- Opening Delimiter -

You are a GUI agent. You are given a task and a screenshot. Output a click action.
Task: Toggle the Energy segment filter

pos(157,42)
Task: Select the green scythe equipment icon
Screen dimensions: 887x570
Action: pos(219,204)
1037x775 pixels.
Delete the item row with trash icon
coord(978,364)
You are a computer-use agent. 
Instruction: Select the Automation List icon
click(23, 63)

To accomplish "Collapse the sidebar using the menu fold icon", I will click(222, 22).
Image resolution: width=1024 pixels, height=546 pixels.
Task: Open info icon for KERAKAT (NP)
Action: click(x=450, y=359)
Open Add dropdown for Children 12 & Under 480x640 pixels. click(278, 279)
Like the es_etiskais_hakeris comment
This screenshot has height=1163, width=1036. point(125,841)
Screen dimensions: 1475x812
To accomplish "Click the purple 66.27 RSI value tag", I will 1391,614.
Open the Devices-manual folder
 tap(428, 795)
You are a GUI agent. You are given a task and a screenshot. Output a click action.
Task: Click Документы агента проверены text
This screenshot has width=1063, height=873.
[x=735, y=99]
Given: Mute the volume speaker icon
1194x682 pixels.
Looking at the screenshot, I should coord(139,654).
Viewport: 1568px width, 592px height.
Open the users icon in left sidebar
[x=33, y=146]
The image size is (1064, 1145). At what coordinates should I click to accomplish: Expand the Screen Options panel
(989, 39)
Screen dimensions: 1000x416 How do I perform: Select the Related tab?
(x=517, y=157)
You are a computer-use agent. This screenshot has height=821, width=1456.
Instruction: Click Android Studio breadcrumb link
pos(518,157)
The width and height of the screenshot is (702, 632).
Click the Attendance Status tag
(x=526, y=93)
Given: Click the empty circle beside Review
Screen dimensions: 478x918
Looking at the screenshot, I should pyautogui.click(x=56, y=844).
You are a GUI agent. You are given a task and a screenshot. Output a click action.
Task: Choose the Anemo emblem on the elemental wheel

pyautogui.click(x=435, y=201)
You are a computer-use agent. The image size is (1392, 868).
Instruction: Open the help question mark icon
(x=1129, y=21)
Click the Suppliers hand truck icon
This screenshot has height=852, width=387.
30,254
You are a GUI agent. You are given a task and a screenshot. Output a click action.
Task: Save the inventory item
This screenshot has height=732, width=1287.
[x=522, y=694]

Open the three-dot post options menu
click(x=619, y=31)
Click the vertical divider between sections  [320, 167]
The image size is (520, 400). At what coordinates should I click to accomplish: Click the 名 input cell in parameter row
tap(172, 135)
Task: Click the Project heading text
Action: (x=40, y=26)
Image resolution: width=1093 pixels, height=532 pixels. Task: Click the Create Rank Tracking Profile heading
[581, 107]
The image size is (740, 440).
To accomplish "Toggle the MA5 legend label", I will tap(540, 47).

- Closing Delimiter -

Set down, exactly and only, the lines running from the one holding "Task: Save the inventory item" through the end of the records above, both ends included.

Task: Save the inventory item
This screenshot has height=732, width=1287.
[x=522, y=694]

Open the three-dot post options menu
click(x=619, y=31)
Click the vertical divider between sections  [320, 167]
The image size is (520, 400). At what coordinates should I click to accomplish: Click the 名 input cell in parameter row
tap(172, 135)
Task: Click the Project heading text
Action: (x=40, y=26)
Image resolution: width=1093 pixels, height=532 pixels. Task: Click the Create Rank Tracking Profile heading
[581, 107]
The image size is (740, 440).
To accomplish "Toggle the MA5 legend label", I will tap(540, 47).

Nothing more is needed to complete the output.